Die Place du Palais mit dem Musée du Petit Palais. Foto: Hilke Maunder
Die Place du Palais mit dem Musée du Petit Palais. Foto: Hilke Maunder

Vom Kirchenstaat zum Département

Die Päpste reagierten empört, hatten sie doch das Plebiszit nicht autorisiert, und forderten selbst noch auf dem Wiener Kongress 1815 die Wiederherstellung des französischen Kirchenstaates. Doch da waren das Comtat Venaissin und die Gebiete von Avignon und Orange längst in das 1793 gegründete Département Vaucluse aufgegangen.

Was die römische Antike und die Päpste  zwischen den Ausläufern des Mont Ventoux, dem Hochplateau  der Vaucluse und dem breiten Urstromtal der Rhône, den Wein- und Lavendelfeldern, weiten Wäldern und klaren Wasserläufen hinterlassen haben, gehört heute zum UNESCO-Welterbe.

Das Hôtel des Monnaies auf der Place du Palais. Foto: Hilke Maunder
Das Hôtel des Monnaies auf der Place du Palais. Foto: Hilke Maunder

Die Hauptstadt der Päpste

Vom kostenlosen Großparkplatz auf der Île de la Barthelasse, einer 700 Hektar großen Flussinsel in der Rhône, pendeln kostenlose Shuttlebusse zur Porte de l’Oulle. Hinter dem betriebsamen Einfallstor zur Altstadt öffnet sich die Place Crillon mit zahlreichen Straßencafés im Schatten der Ancienne Comédie d’Avignon, die 1732 als erste Bühne der Stadt errichtet worden war – vorher hatte es in Avignon keinen eigenen Theaterbau gegeben.

Warum auch? Theater funktioniert auch open-air. Wie gut, beweist Avignon alljährlich in den drei letzten Juliwochen, wenn sich die Altstadt innerhalb des Mauerrings in eine einzige farbenfrohe Freilichtbühne verwandelt.

Eine 4,5 km lange Stadtmauer umschließt bis heute fast vollständig die Altstadt von Avignon. Foto: Hilke Maunder
Eine 4,5 km lange Stadtmauer umschließt bis heute fast vollständig die Altstadt von Avignon. Foto: Hilke Maunder

Neben den „In“-Aufführungen des Festival d’Avignon im Palais des Papes, im Karmeliterkloster und anderen Spielorten gibt es Hunderte „Off“-Aufführungen.
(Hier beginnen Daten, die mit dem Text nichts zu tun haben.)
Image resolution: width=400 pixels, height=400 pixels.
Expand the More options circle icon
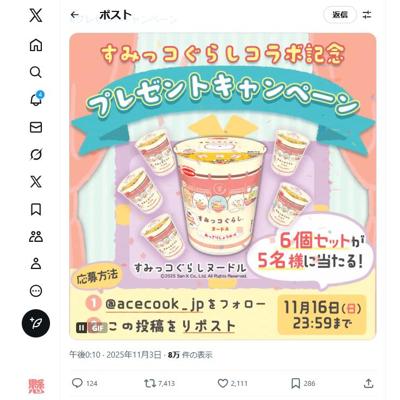pyautogui.click(x=36, y=291)
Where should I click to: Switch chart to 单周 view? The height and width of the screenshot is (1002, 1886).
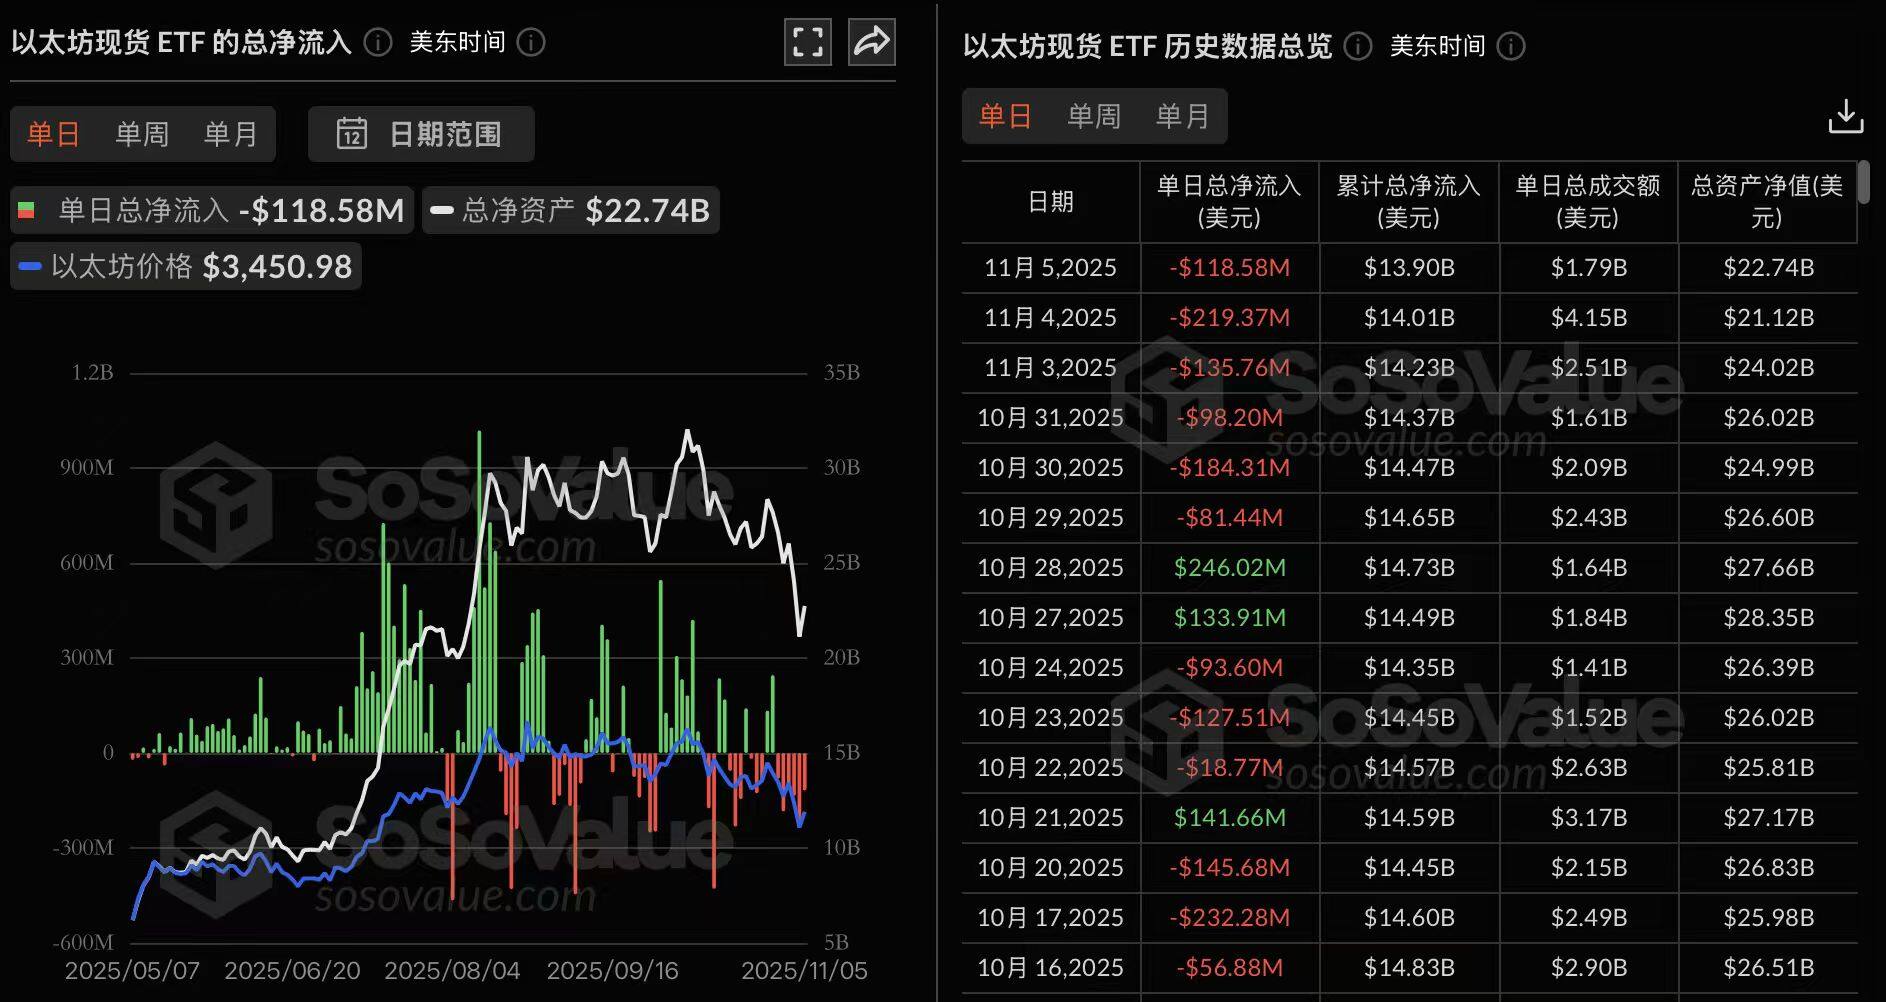coord(142,134)
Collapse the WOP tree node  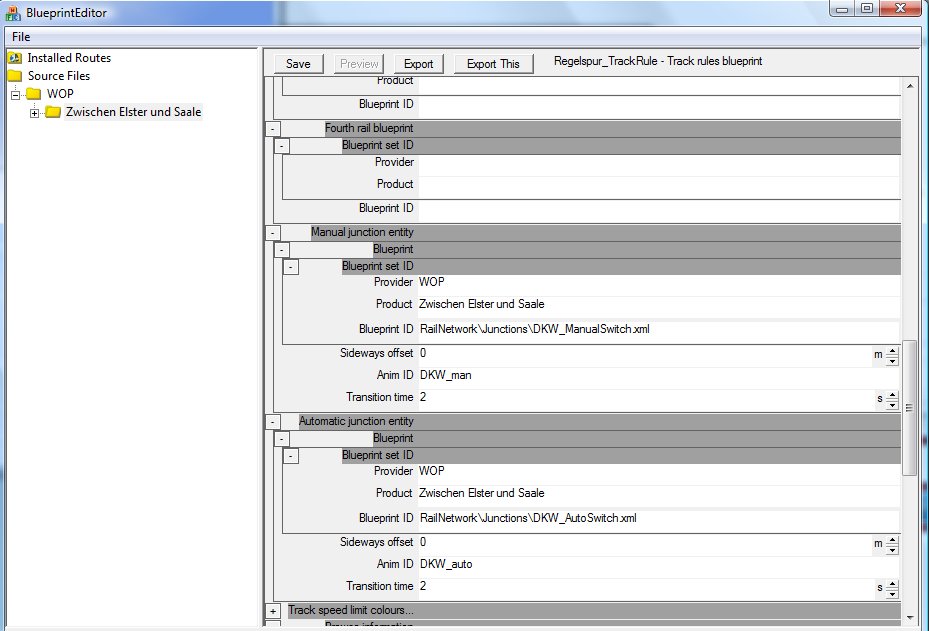click(x=16, y=95)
Private, häufig noch unbekannte Theatergruppen aus Europa und Übersee hoffen so auf gute Kritiken und den Durchbruch ins Theatergeschäft.

Eine Stadt als Bühne

Straßentheater, frech, provokativ oder absurd, schräge Happenings, Clownerien oder Ein-Mann-Shows. Jeder hat dann seinen Auftritt. Gespielt wird rund um die Uhr, auf Plätzen und Straßen, in Hinterhöfen, in Parks, Cafés und an den Ufern der Rhône.
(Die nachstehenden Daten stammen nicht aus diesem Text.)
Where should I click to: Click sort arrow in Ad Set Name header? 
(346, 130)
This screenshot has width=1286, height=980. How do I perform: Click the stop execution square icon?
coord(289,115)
Avignon. Foto: Hilke Maunder
Für den Apéro trifft man sich auf den Plätzen von Avignon. Und mit etwas Glück treten dann auch Straßenkünstler auf. Foto: Hilke Maunder

Volksnah vor dem Couvent des Cordeliers in der Rue de Teinturiers, avantgardistisch-elitär im Theatercafé Tache d`Encre. Auf der Bühne des Théâtre du Chien Qui Fume zeigt das Ensemble des „rauchenden Hundes“ mittags Crue et Nue, nachts Yanne a marre.

Die Place des Carmes, benannt nach einem Karmeliterinnen-Kloster, von dem nur ein kleiner Kreuzgang übrig blieb, ist das Zentrum des Quartier Balance, des früheren Zigeunerviertels. Sonnabends gastiert der Blumenmarkt, sonntags lockt brocante, Trödel, leider teuer.
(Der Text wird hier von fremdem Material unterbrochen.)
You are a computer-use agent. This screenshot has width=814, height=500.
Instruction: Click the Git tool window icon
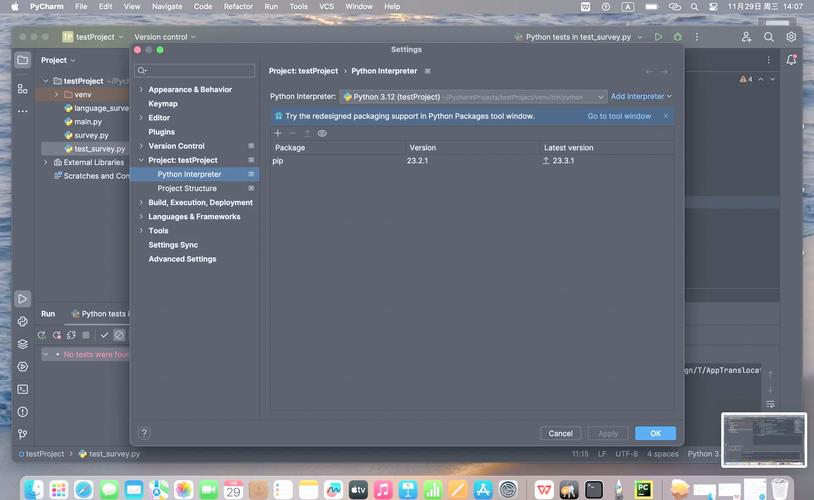pos(22,434)
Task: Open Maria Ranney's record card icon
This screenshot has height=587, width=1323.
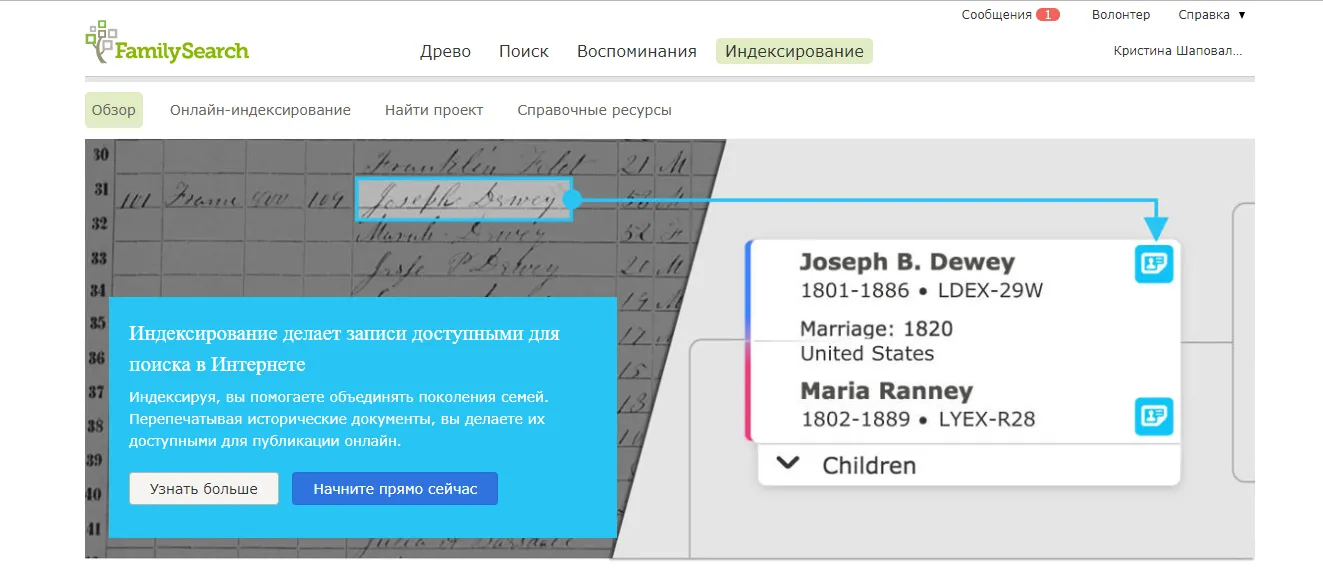Action: point(1154,416)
Das Théâtre du Centre findet ihr in der Rue Louis Pasteur. Foto: Hilke Maunder
Das Théâtre du Centre findet ihr in der Rue Louis Pasteur. Foto: Hilke Maunder

Festivalsfieber vor grandioser Kulisse

Während des Festivals wird auch dieser Platz zur Bühne. Die anderen Monate ist der Cloître des Carmes Bühne für Tanz, Theater und Konzerte. Ausgelassen tobt der Festivaltrubel auch auf der Place de l’Horloge. Eine Tiefgarage schluckt die Autos, ein nostalgisches Karussell dreht seine Runden. Alt und jung schlecken Eis.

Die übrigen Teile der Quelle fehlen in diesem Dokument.